Question

How do you find the greatest common factor of 68, 34?

Answer 1

Hint: In order to find the greatest common factor, we must first find all the factors of the two given numbers by factoring the two numbers separately. Then we will look upon the factors which are common to both the numbers. Further, the greatest of all the factors will be termed as the greatest common factor of the given numbers.

Complete step-by-step solution:
The factors of 68 are given as:
$\begin{align}
  & 2\left| \!{\underline {\,
  68 \,}} \right. \\
 & 2\left| \!{\underline {\,
  34 \,}} \right. \\
 & 17\left| \!{\underline {\,
  17 \,}} \right. \\
 & 1\left| \!{\underline {\,
  1 \,}} \right. \\
\end{align}$
Since, we know that a number is a factor of itself as well, thus 68 is a factor of 68 also.
Therefore, the factors of 68 are 1, 2, 17 and 68.
Now, the factors of 34 are given as:
$\begin{align}
  & 2\left| \!{\underline {\,
  34 \,}} \right. \\
 & 17\left| \!{\underline {\,
  17 \,}} \right. \\
 & 1\left| \!{\underline {\,
  1 \,}} \right. \\
\end{align}$
Therefore, the factors of 34 are 1, 2, 17 and 34.
The common factors of 68 and 34 are 1, 2 and 17.
We know that the greatest number of all these three numbers is 17.
Therefore, we get that the greatest common factor of 68 and 34 is 17.

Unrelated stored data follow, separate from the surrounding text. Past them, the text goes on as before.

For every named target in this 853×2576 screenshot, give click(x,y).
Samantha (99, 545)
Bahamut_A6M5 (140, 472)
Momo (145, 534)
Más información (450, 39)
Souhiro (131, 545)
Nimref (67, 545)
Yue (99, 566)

Note: We must be quick with our multiplicative skills to perform the factorization of greater numbers. During finding the factors of various numbers, we can often get confused during multiplication when there are a large number of factors to a number. One way to avoid this confusion is by step by step breaking down the number into a smaller number by dividing it by the prime numbers such as 2, 3 and 5 only during the factorization process.